Médico é alvo de ação por receber R$ 298 mil sem trabalhar em Cuiabá

Servidor é alvo de ação por atuar no privado em expediente público

O Ministério Público do Estado de Mato Grosso (MPMT) acionou a Justiça contra o médico identificado pelas iniciais A.F., servidor efetivo da rede municipal de Cuiabá, acusado de receber quase R$ 300 mil dos cofres públicos sem cumprir a carga horária exigida. A ação, assinada pelo promotor de Justiça Clóvis de Almeida Junior, aponta indícios de improbidade administrativa e pede, inclusive, o bloqueio de bens do profissional.

De acordo com a ação civil pública protocolada na Vara Especializada em Ações Coletivas, o médico teria recebido, ao longo de 2023, o valor bruto de R$ 298.628,82 sem a devida contraprestação de serviços.

Segundo o Ministério Público, o servidor atuava como médico e coordenador de UTI no Hospital e Pronto-Socorro Municipal de Cuiabá, com carga semanal de 20 horas, mas não cumpria a jornada. A investigação aponta que, nos mesmos horários em que deveria estar na unidade pública, ele exercia atividades em um hospital particular da Capital.

Relatórios do GAECO, base da ação, indicam que o médico mantinha rotina frequente no hospital privado, inclusive sendo flagrado entrando na unidade durante o horário em que deveria estar no serviço público.

Horas negativas e faltas recorrentes

Os documentos analisados pela investigação mostram um padrão contínuo de descumprimento da jornada ao longo de 2023. Em diversos meses, o médico apresentou saldo de horas negativas expressivas.

Levantamento incluído na ação revela, por exemplo, que em fevereiro ele trabalhou apenas 5h38, quando deveria cumprir 80 horas mensais — um déficit de mais de 70 horas. Em junho, o cenário foi ainda mais crítico: apenas 5h51 trabalhadas frente a 88 horas previstas.

No consolidado do ano, há meses com mais de 60 horas faltantes, evidenciando, segundo o MP, ausência reiterada e não eventual.

Sem autorização para trabalho remoto

Na tentativa de justificar as ausências, o médico alegou que estaria em regime remoto por integrar grupo de risco durante a pandemia. No entanto, a própria Secretaria Municipal de Saúde descartou essa possibilidade.
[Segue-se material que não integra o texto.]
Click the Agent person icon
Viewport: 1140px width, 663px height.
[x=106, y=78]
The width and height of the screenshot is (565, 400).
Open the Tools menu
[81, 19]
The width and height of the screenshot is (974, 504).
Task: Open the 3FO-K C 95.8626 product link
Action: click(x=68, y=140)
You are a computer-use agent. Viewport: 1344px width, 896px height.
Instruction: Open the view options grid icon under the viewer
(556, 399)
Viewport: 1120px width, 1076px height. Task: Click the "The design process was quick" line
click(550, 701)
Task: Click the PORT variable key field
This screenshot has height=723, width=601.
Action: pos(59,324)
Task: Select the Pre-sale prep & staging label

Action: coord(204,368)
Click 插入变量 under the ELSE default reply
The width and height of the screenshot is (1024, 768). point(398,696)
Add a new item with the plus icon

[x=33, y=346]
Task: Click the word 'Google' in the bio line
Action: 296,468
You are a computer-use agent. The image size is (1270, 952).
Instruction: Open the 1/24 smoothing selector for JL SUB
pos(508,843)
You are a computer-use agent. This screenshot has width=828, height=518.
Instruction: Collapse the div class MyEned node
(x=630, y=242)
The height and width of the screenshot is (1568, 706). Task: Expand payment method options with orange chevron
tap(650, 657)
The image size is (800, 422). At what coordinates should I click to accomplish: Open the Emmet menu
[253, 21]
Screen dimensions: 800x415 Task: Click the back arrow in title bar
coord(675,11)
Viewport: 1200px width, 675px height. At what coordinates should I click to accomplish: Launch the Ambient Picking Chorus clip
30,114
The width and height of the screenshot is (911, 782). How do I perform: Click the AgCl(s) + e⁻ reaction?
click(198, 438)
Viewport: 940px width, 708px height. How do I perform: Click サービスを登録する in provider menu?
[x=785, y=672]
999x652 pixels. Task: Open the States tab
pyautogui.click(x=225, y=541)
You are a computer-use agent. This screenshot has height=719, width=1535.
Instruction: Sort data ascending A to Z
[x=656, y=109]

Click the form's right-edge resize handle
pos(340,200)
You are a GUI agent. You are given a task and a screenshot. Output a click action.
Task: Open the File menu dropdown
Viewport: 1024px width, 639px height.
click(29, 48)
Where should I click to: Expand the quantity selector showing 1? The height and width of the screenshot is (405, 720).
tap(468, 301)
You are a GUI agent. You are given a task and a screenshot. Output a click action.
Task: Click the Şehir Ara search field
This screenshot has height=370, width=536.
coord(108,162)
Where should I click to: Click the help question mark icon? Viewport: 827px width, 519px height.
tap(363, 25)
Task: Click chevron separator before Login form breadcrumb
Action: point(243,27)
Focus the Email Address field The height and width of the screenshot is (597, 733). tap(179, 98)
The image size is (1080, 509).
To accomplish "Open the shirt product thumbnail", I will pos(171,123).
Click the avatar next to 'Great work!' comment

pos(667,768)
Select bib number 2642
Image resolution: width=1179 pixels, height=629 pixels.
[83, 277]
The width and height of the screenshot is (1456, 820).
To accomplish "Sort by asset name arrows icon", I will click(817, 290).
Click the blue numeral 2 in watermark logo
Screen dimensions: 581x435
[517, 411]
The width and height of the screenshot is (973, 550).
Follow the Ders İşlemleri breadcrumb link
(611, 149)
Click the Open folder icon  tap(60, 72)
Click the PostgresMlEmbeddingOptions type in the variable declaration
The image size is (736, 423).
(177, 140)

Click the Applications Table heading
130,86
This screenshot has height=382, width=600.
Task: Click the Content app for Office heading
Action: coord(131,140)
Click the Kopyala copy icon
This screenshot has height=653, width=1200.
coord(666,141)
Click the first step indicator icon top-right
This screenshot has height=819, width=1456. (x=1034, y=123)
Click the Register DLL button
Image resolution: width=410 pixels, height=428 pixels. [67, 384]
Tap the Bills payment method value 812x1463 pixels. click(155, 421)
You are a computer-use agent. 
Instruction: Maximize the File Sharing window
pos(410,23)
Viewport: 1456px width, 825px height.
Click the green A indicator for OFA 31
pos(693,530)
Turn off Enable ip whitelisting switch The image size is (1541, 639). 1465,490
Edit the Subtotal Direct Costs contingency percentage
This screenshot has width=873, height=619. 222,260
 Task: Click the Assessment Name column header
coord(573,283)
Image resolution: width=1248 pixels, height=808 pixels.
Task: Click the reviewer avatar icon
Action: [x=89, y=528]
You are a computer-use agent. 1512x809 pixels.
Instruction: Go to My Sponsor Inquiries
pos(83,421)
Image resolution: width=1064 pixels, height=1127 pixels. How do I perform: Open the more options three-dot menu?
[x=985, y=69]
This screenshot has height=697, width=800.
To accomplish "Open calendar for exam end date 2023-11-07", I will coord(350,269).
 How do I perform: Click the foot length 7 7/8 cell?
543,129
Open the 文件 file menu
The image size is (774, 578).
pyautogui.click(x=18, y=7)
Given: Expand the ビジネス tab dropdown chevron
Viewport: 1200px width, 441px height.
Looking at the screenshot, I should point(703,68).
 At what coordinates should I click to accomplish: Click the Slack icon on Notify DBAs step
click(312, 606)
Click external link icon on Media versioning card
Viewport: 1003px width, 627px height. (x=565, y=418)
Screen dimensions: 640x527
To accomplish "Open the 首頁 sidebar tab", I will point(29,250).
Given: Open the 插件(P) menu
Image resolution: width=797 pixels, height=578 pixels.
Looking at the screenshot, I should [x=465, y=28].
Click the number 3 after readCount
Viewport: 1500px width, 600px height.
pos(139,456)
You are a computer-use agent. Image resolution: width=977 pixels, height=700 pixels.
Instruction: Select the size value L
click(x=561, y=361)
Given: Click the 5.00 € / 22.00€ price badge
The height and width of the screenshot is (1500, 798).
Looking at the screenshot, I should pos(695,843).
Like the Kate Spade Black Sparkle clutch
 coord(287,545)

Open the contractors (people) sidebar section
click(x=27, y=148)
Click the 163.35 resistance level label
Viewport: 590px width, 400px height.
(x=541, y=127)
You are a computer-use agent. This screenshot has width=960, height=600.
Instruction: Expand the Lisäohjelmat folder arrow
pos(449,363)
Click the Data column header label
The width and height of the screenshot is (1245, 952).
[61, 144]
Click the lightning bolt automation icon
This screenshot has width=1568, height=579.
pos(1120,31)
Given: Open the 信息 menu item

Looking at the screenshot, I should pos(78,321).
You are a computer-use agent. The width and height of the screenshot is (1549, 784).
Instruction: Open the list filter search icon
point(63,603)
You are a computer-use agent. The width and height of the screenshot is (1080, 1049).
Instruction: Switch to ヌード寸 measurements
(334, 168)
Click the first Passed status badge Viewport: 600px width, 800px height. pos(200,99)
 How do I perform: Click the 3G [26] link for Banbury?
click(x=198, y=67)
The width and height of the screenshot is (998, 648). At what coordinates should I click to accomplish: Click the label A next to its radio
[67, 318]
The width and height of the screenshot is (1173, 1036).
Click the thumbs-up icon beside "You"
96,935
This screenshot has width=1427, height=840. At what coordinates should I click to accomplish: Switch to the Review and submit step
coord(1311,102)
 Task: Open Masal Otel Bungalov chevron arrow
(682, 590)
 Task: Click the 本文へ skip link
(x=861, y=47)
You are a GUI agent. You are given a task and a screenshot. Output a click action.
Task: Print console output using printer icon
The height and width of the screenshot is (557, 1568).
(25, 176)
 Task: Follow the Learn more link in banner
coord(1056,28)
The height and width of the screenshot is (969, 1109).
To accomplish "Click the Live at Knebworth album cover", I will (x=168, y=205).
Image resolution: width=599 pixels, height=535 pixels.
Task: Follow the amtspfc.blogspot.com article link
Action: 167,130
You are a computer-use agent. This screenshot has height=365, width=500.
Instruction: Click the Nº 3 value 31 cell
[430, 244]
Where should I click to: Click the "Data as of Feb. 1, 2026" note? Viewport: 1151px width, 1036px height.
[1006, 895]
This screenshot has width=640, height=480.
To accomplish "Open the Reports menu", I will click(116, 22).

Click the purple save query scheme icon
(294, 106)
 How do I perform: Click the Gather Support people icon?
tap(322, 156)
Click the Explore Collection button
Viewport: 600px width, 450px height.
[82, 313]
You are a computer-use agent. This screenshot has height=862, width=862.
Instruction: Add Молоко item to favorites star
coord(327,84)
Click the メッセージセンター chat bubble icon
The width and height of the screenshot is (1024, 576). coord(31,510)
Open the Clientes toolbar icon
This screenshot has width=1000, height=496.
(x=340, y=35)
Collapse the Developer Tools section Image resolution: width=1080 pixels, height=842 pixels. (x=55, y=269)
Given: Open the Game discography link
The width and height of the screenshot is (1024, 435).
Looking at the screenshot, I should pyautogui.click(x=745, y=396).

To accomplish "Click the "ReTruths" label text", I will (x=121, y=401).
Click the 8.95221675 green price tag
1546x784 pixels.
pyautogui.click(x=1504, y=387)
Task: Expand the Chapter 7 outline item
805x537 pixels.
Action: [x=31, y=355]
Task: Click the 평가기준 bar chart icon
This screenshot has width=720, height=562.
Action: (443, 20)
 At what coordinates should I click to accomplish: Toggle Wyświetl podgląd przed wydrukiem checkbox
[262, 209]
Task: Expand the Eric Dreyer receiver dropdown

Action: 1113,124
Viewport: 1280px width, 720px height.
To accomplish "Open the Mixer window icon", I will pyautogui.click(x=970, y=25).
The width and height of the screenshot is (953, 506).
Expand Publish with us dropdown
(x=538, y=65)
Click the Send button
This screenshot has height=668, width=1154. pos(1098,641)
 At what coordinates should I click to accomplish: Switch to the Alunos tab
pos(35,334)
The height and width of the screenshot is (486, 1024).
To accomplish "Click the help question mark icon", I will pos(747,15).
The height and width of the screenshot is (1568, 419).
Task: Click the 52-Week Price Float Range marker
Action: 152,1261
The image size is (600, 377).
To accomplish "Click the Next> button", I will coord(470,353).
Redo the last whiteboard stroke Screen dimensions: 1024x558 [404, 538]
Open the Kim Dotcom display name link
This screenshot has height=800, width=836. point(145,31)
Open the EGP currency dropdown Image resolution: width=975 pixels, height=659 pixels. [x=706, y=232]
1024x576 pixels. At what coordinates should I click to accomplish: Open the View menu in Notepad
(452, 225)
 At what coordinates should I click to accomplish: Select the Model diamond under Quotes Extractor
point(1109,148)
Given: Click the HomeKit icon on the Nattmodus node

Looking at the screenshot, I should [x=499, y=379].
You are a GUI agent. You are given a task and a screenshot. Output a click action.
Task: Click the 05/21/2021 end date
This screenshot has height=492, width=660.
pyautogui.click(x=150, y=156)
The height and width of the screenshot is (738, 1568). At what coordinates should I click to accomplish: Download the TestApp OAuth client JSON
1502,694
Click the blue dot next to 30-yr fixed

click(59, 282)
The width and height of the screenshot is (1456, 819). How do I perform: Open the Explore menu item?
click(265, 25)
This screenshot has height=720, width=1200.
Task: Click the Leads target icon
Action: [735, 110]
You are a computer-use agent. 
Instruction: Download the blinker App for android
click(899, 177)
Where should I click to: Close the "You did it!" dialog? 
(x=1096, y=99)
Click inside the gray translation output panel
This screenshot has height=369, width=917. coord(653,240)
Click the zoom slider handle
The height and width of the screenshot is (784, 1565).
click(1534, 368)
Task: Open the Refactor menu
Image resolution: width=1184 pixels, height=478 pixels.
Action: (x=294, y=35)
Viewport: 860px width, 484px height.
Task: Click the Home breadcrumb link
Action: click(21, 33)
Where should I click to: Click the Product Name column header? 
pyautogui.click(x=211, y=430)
Documento oficial anexado ao processo afirma que não há qualquer registro de autorização para trabalho remoto no período investigado, além de destacar que a modalidade estava expressamente vedada em 2023.

Para o Ministério Público, a justificativa não se sustenta, especialmente porque o profissional continuava atuando presencialmente na rede privada.

Dano ao erário e enriquecimento ilícito

A ação sustenta que o médico agiu de forma consciente ao receber remuneração sem cumprir suas obrigações, o que configura enriquecimento ilícito e prejuízo ao erário.

“O requerido percebeu valores públicos sem a correspondente prestação de serviço, em violação aos princípios da legalidade, moralidade e eficiência”, aponta o MP na peça inicial.

Diante dos indícios, o órgão pede à Justiça: bloqueio de bens até o limite de R$ 298 mil; condenação por improbidade administrativa; devolução integral dos valores recebidos; aplicação das penalidades previstas em lei.

A reportagem do  encaminhou questionamentos à Secretaria de Saúde de Cuiabá e aguarda posicionamento. O espaço segue aberto para manifestação.